All’isola d’Elba Aquamour, il primo festival internazionale sull’oro blu

62

In un’epoca di cifre e di numeri come la nostra,  se ne misura la drammatica carenza e i riflettori sono rivolti alla  media delle precipitazioni del Belpaese, inferiore a quella continentale. Eppure, per comprendere l’immane patrimonio di specificità storico-culturale ed importanza ecologica di un elemento fondamentale per la vita su questo Pianeta ed oggi seriamente minacciato, forse occorre ricondurre “l’oro blu” alla sua dimora naturale: un’isola. Ed è proprio, all’Elba,  nel cuore del Tirreno, culla della civiltà etrusca e della sua egemonia per il controllo del mare e delle rotte commerciali che nasce il primo Festival  internazionale sulla tutela  del  più prezioso dei beni in natura. Dal 29 luglio al 7 agosto, la regina dell’Arcipelago Toscano sarà il teatro del Festival Aquamour Arte Acqua Amore Aquamour. L’originale kermesse, tesserà il filo azzurro d’impegno, arte e  passione  per questa giusta  causa  ed è  nata da un’idea di  Barbara Albasio, fondatrice della parigina “Sensi Ateliers Arts & Sens” gioiello  europeo della creative leader formation  e Stéphane Madelin autore dell’unico documentario Aquamour : alla ricerca dei messaggeri dell’acqua, (intitolato esattamente come il Festival)  capace di radunare un’ampia rassegna di voci da ogni parte del globo,  impegnate, sia in un’opera di sensibilizzazione sia nell’azione  concreta a favore di un indispensabile dono da non sprecare.  La raccolta, l’accesso e la gestione dell’acqua, la tutela del mare e della biodiversità degli ambienti marini o lacustri sono solo alcuni dei temi affrontati nel documentario già citato che “usciranno dallo schermo”  per  coinvolgere pittori, musicisti, fotografi, scultori.  Il Museo Open Air Italo Bolano a San Martino (Portoferraio), già crocevia,  per anni, di traiettorie culturali intercontinentaliospiterà oltre 40 artisti  che esporranno le loro opere o si esibiranno in performances originali  di grande impatto  e saranno portavoce creativi  della battaglia per la conservazione dell’idrosfera.  Così, il pittore giapponese,  Eizo Sakata ricaverà magicamente le forme dei dipinti direttamente dalle onde marine, mentre il duetto tra  la cantante franco-brasiliana  Do Montebello e il chitarrista  Hervé Morisot imiterà moti, risacche ed impeti del regno di Nettuno, dalla Fortezza Pisana nel borgo di Marciana.
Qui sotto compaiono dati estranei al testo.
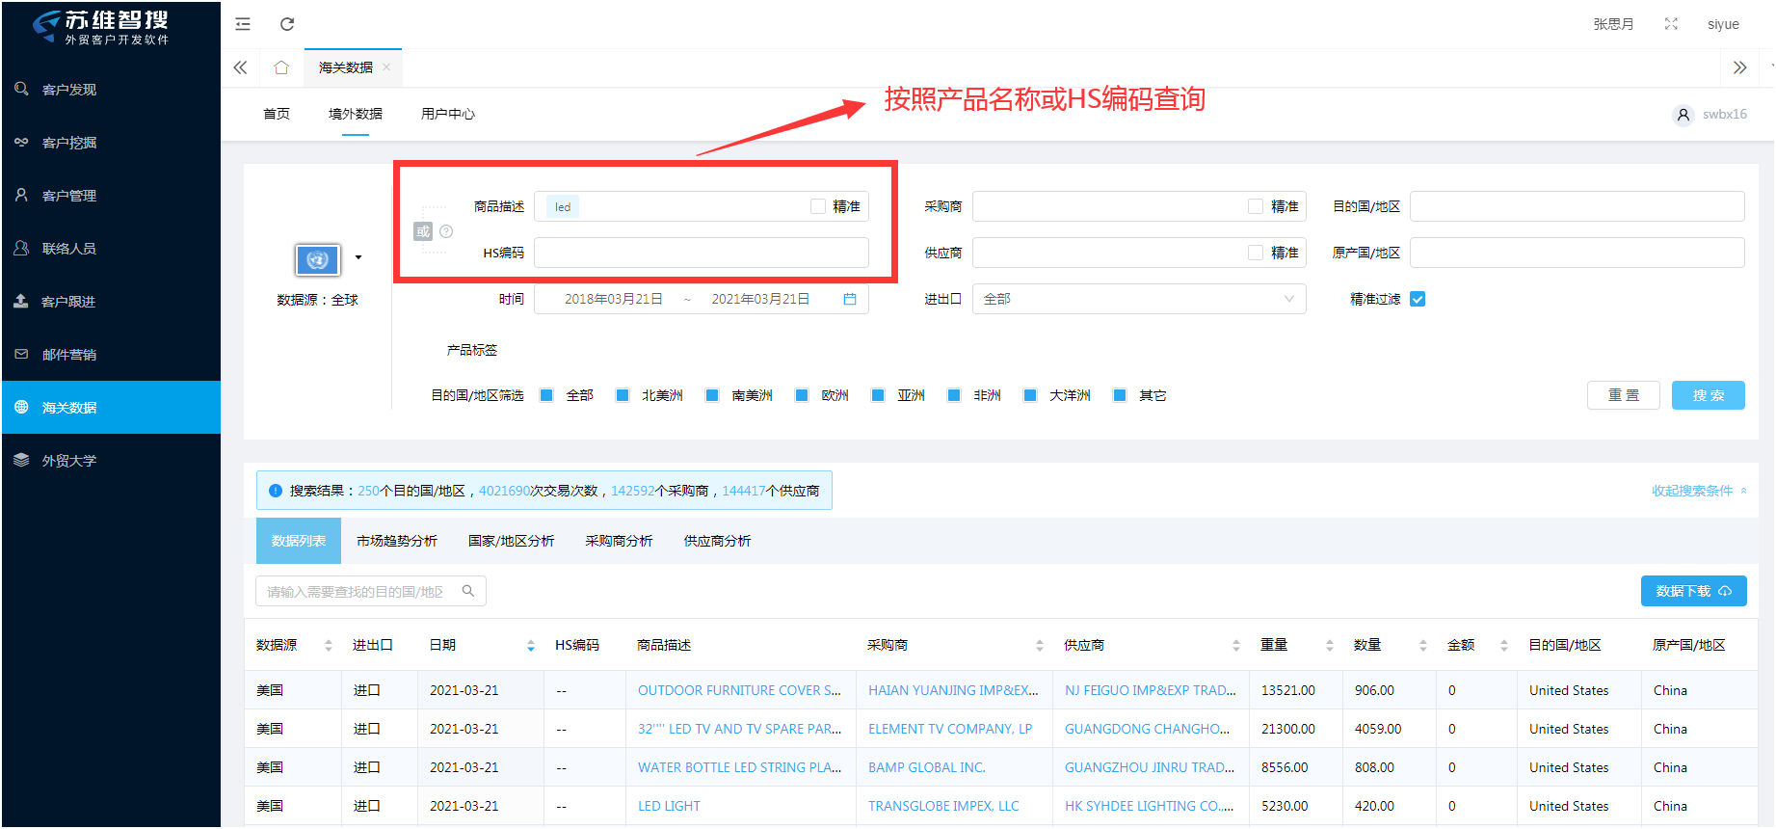The width and height of the screenshot is (1776, 829).
Task: Uncheck the 精准过滤 checkbox
Action: pyautogui.click(x=1418, y=300)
Inoltre,  associazioni, comunità, istituzioni, forum e case history aziendali contro lo spreco dell’acqua  e per la sua attenta e diversificata  difesa  porteranno, per la prima volta, la loro opera all’attenzione del grande pubblico mettendo in luce, ad esempio, l’instancabile  tenacia di   Geologos sin Fronteras-Italia-ONLUS, l’organizzazione  planetaria che da quasi 20 anni elabora e finanzia  progetti di approvvigionamento idrico in comunità rurali in Africa e  ad Haiti.
Battaglie differenti ma altrettanto cruciali sono quelle di Pierluigi Costa e Lionel Cardin ben noti al pubblico elbano come messaggeri del mare e titolari di uno spazio ad hoc all’interno dell’iniziativa.
Degna di nota la selezione, a cura del Lions Club  Seregno Aid e Lions Acqua per la Vita Md108 Ets , di alcune delle  più belle immagini  premiate nelle ultime sei edizioni del concorso internazionale World Water Day Photo Contest patrocinato da Unwater e dalla Comunità Europea  e volto a raccogliere fondi da destinare alle popolazioni che vivono in  luoghi preda di estrema  siccità: con il ricavato delle prime cinque edizioni è stato realizzato, in Burkina Faso, il progetto umanitario idrico-agricolo “Koom la viim” (L’Acqua è vita). Nel denso programma di questa inedita “Rassegna blu”  non mancano i  momenti ludici con laboratori artistici per grandi e piccini anche sulla spiaggia, laboratori per la costruzione di un blend di tè a cura di Fabiola Ruggiero,  escursioni sull’acqua e a piedi oltre ad  una caccia al tesoro che vedrà il coinvolgimento di tutta l’Isola, e un concorso fotografico online per coinvolgere anche tutti quelli che non potranno venire fisicamente sull’isola ma vogliono partecipare con la loro arte e l’amore per l’acqua.